Commanders and leaders
- Turgut Özal Barlas Doğu Mesut Yilmaz Doğan Güreş Eşref Bitlis Siyami Taştan Safa Giray: Abdullah Öcalan Mehmet Öcalan Murat Karayılan Cemîl Bayik

Strength
- 2,000: 150

Casualties and losses
- 1 soldier 1 guardian 13 wounded: Unknown

= Operation Broom =

On August 4, 1991, a group of 100 to 150 PKK militants attacked the Samanlı Gendarmerie Station in Şemdinli in Hakkâri Province, southeastern Turkey using rocket launchers and other weapons. The assault left 10 soldiers dead, seven others taken hostage, and nine injured. Following a meeting of the Motherland Party’s Central Decision and Board, Turkish Prime Minister Mesut Yılmaz announced on the night of August 5, 1991 that a border operation had been launched against PKK elements in northern Iraq, with support from the Air Force Command.

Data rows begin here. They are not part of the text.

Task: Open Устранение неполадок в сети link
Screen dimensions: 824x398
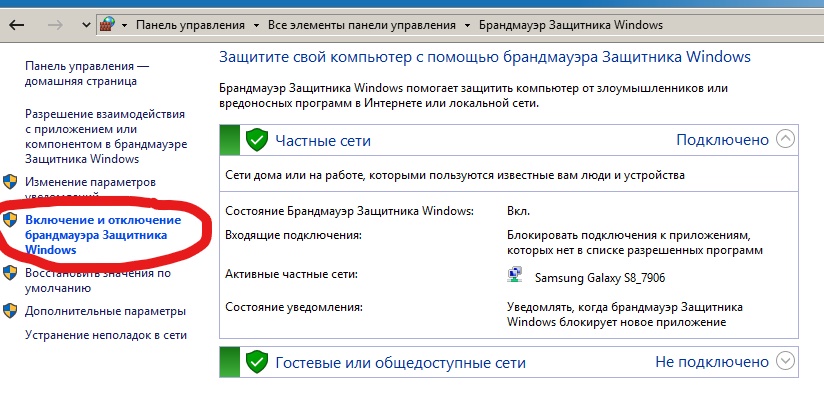Action: click(106, 335)
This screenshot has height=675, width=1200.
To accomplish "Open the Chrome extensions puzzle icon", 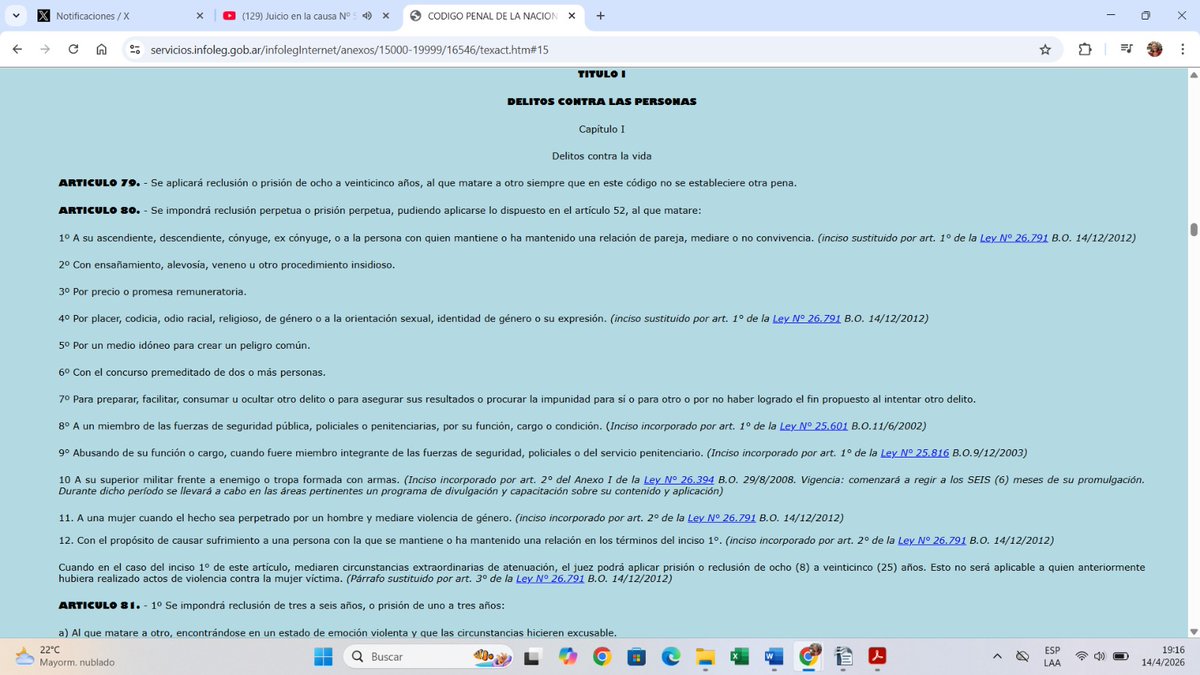I will tap(1085, 48).
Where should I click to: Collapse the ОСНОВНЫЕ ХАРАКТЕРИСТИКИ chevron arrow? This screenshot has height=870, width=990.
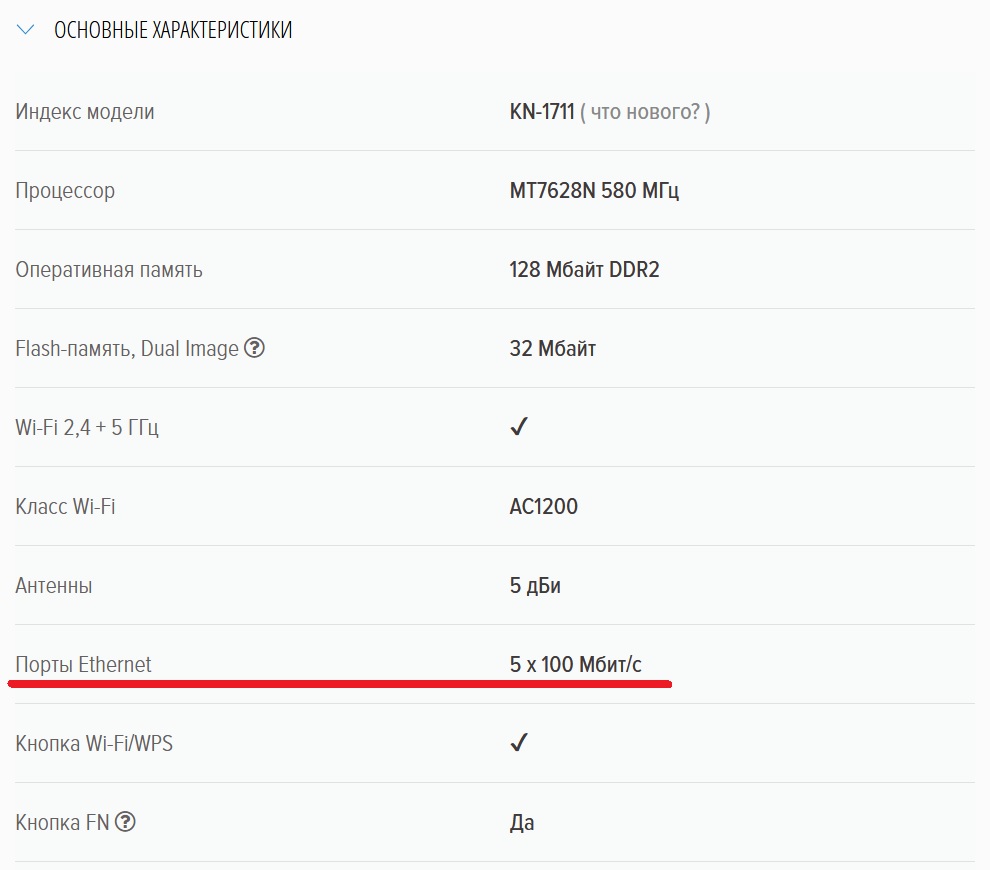tap(26, 31)
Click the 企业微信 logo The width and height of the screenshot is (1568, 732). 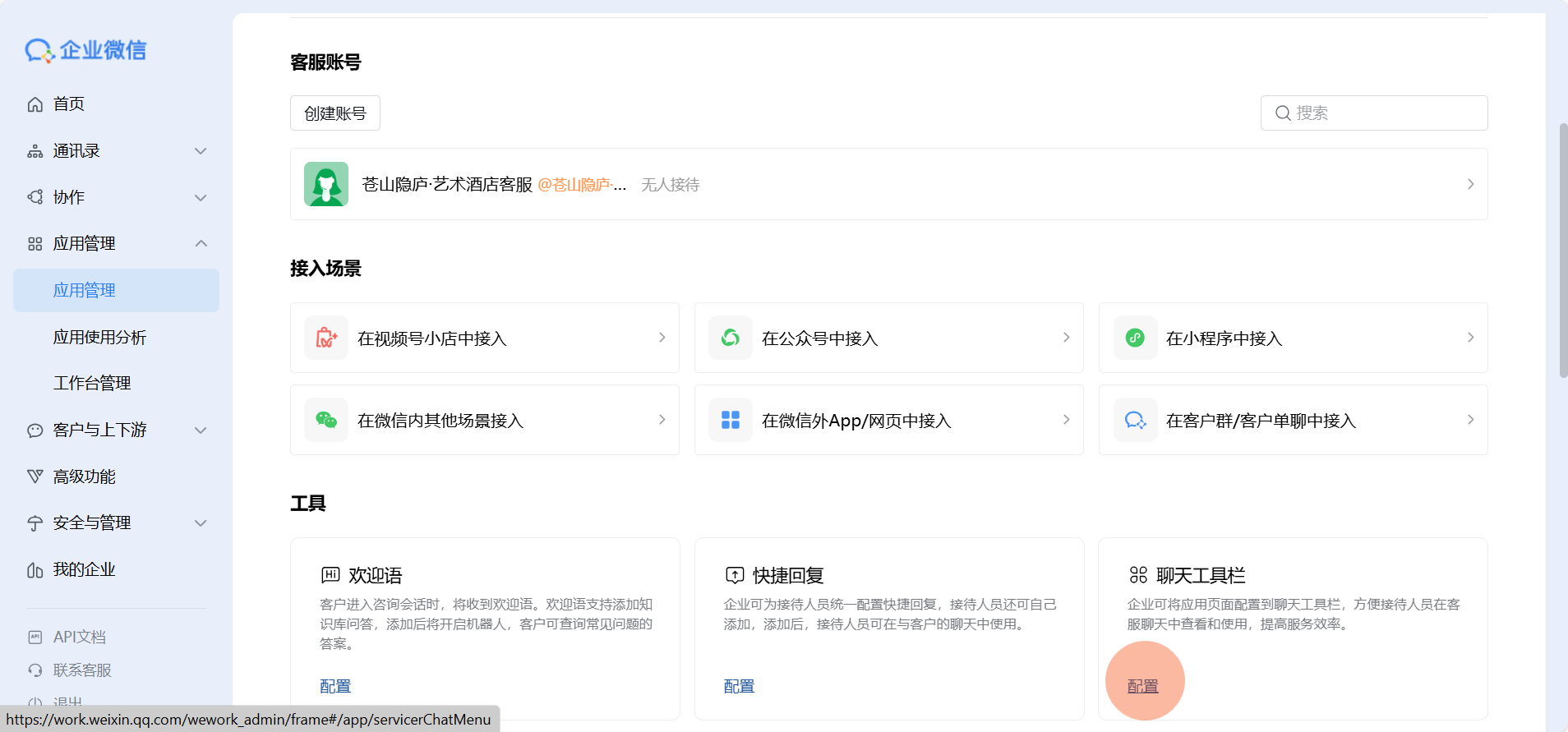85,50
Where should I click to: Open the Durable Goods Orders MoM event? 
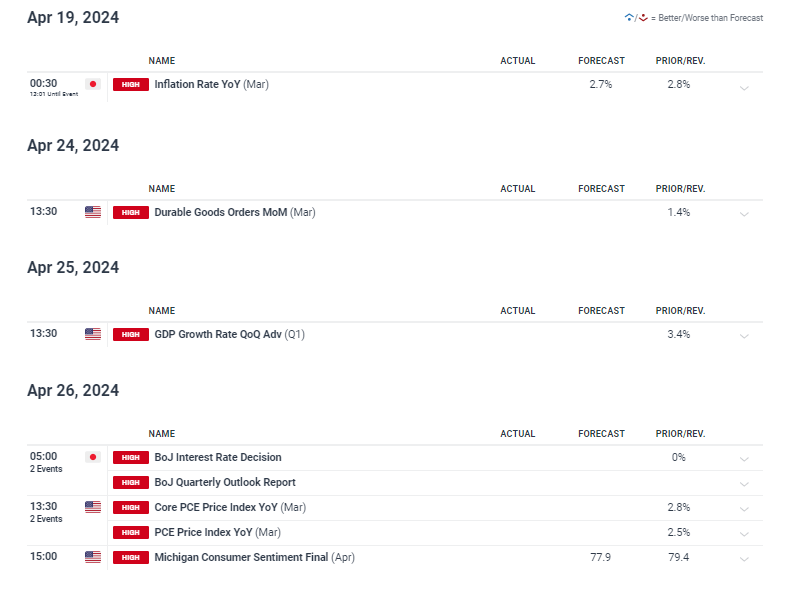[x=235, y=212]
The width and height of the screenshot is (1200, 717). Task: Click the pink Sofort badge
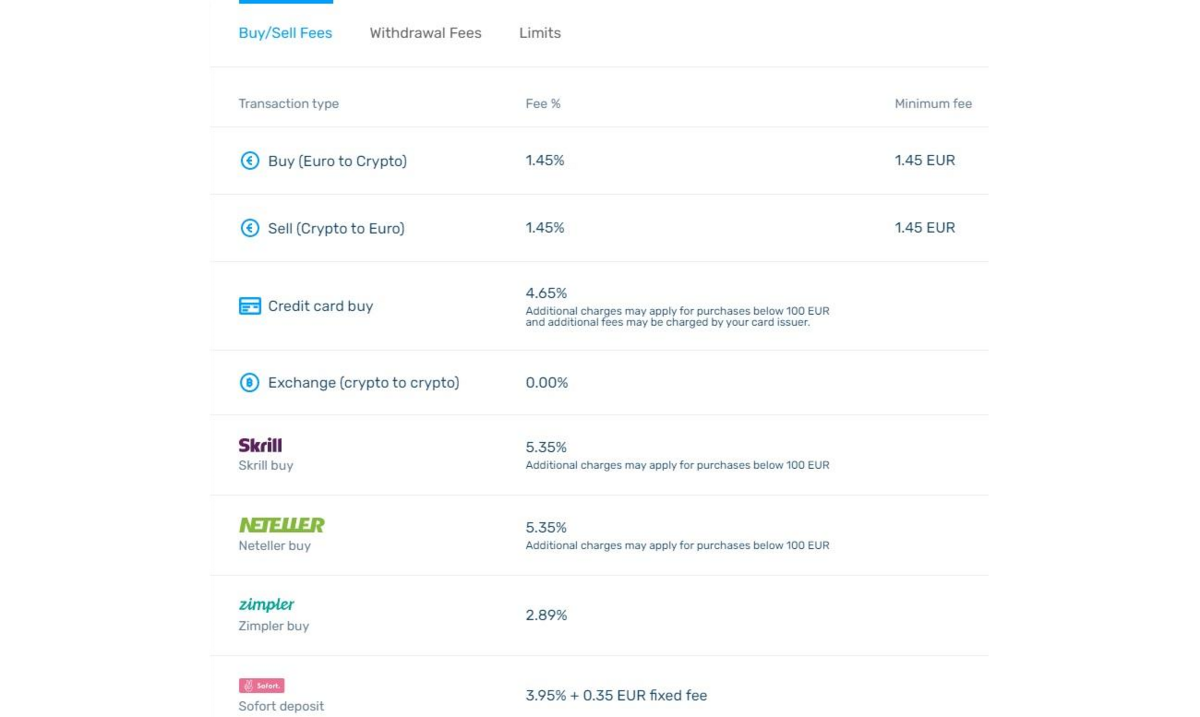[x=261, y=686]
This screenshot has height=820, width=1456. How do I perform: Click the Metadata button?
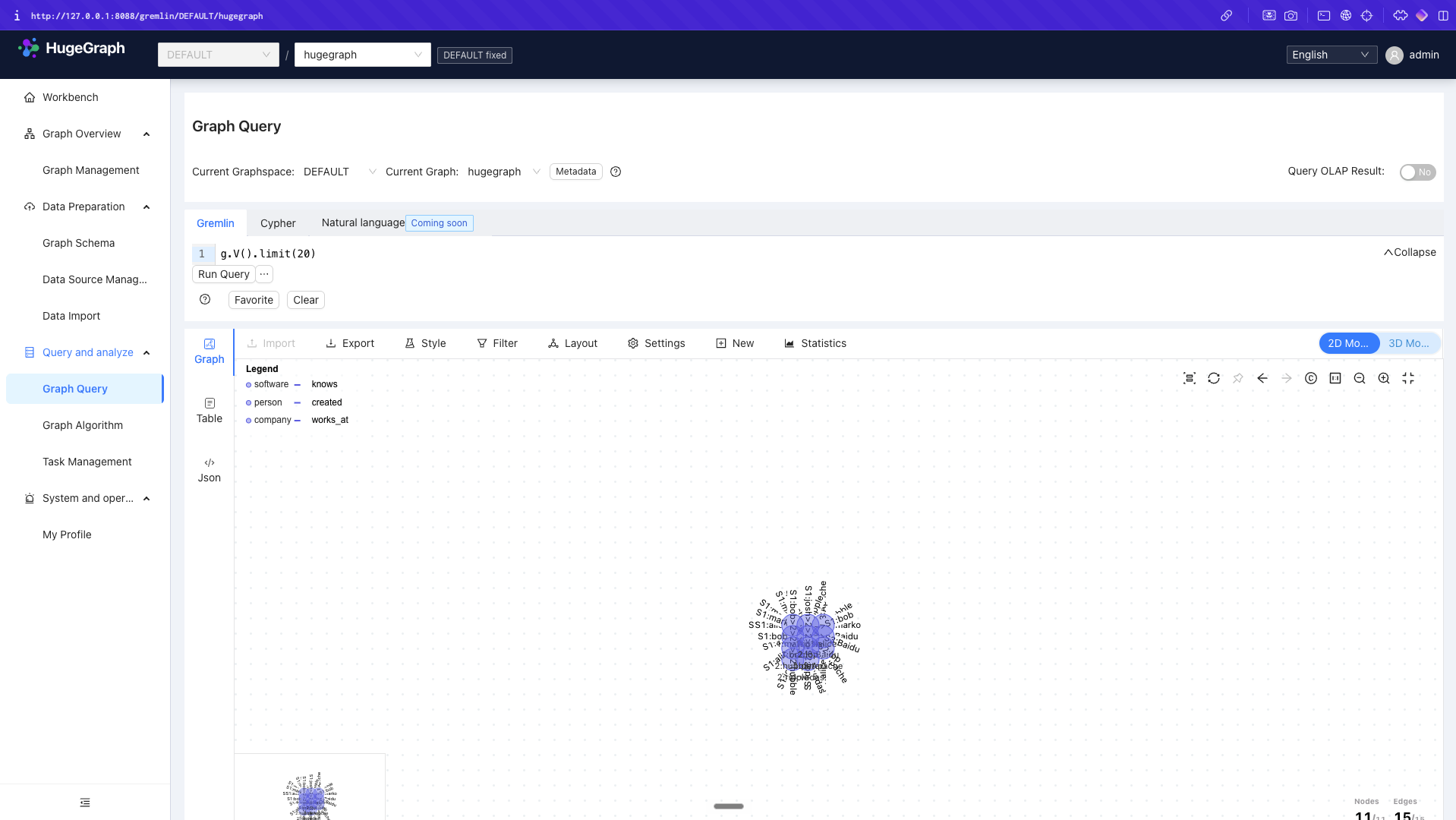click(576, 172)
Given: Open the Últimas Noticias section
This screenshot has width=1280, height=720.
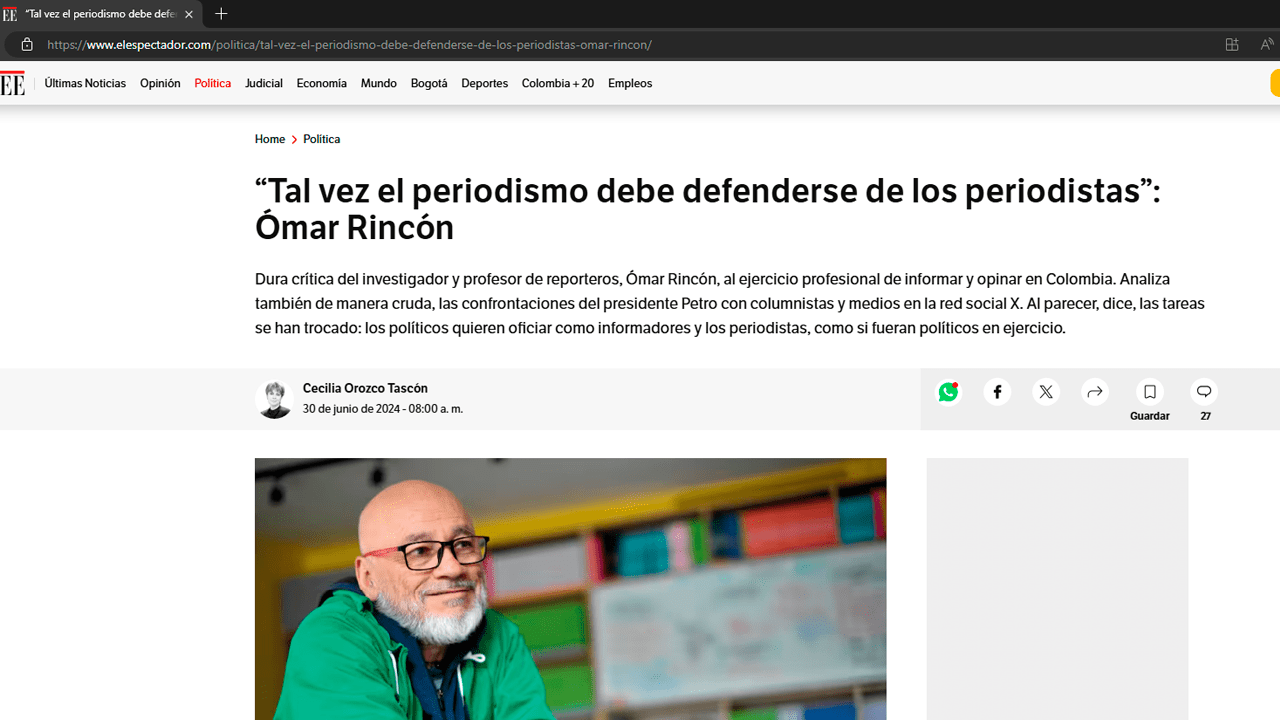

The forces advanced 19 km into Iraqi territory, and it was also revealed that Mehmet Öcalan, the brother of Abdullah Öcalan, was present at the PKK camps in the region. The Turkish Armed Forces designated this mission “Operation Broom” to emphasize its objective of eliminating PKK positions and seizing their camps and munitions—a term that was publicly associated with the idea of cleansing the area.

In the combined ground and air-supported operation, the Hakurk camp was captured, several PKK camps in the area were demolished, and many militants fled to Iran.